Class struggle in the boondocks of France, climaxed by -- whoa -- the media are sworn to secrecy about the ending of La Ceremonie, a French flic billed as a suspense thriller, and that's just as well since the ending is the whole point of the long and puzzling non-action perceding it. We mostly get character development - there's this rich, bourgeois family, including a tres chic mom, played by Jacqueline Bisset, a suave dad, played by Jean-Pierre Cassel, and their respective offspring, one from each. There's their eerily repressed new maid, Sophie, played by Sandrine Bonnaire, who likes to iron; and an eerily un-repressed postmistress, Jeanne, played by Isabelle Huppert, who likes to open the mail of rich, bourgeois pigs.

The maid and the postmistress strike up this subversive friendship where their rancor against this rich and comfortable, above-it-all, though not really bad-intentioned, family escalates. Weird, huh? Well, Claude Chabrol contends that even if Marxism is kaput, the class struggle still lives. You have to take into account that social classes are much more rigid in Europe than in the U. S., where social class is determined by the fluid ebb and flow of money, and that makes the clash depicted in La Ceremonie seem a little quaint, if not ludicrous, to us 'mericans.

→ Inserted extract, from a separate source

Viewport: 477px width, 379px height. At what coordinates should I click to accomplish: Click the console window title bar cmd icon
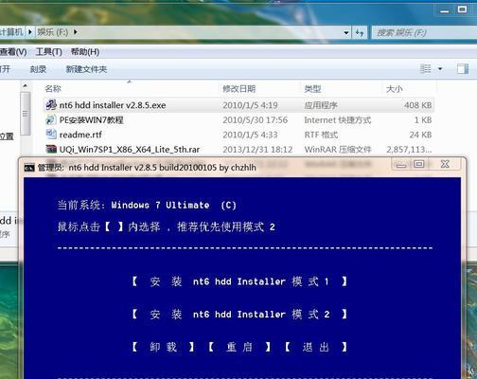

Director Claude Chabrol emerged from the French New Wave in the late fifties, along with Truffaut, Eric Rohmer, and Jean-Luc Godard. His first film was Le Beau Serge, or Handsome Serge, in 1958. Becoming more mainstream as he started making pschological thrillers, he developed into a sort of French Hitchcock with a class conscious attitude, with films such as the 1969 The Butcher, and the1972 Red Wedding. By the way, Chabrol's female characters tend to be either murder victims, or mentally unbalanced, choose your poison.

The problem with Le Ceremonie is that it's very long on class struggle, and too short on suspense. There is a fascination in the gradual revelation of the characters of Sophie and Jeanne, with strong performances by Bonnaire and Huppert to make them memorable. You get under their skin and understand their frustration in a sort of clinical way, and even feel a scary indentification with the part of them that goes out of control. But the emotional tone is so severely detached that you never really care about either them or the other characters, and you leave wondering what all the fuss was about.

But La Ceremonie is a must-see for franchophiles, for fans of Claude Chabrol, and this cast tres magnifique. And it's not revealing to much to say that in French La Ceremonie is a ritual before an execution.